- **What you are asked to do**: Return the data exactly, but only from the line containing "The image size" through its last line.

Collected data:
-=-=-=-=-

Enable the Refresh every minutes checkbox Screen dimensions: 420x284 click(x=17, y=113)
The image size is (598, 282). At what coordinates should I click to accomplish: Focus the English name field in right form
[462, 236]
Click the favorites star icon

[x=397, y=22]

-=-=-=-=-

- **Reply to the task**:
The image size is (598, 282). At what coordinates should I click to accomplish: Focus the English name field in right form
[462, 236]
Click the favorites star icon

[x=397, y=22]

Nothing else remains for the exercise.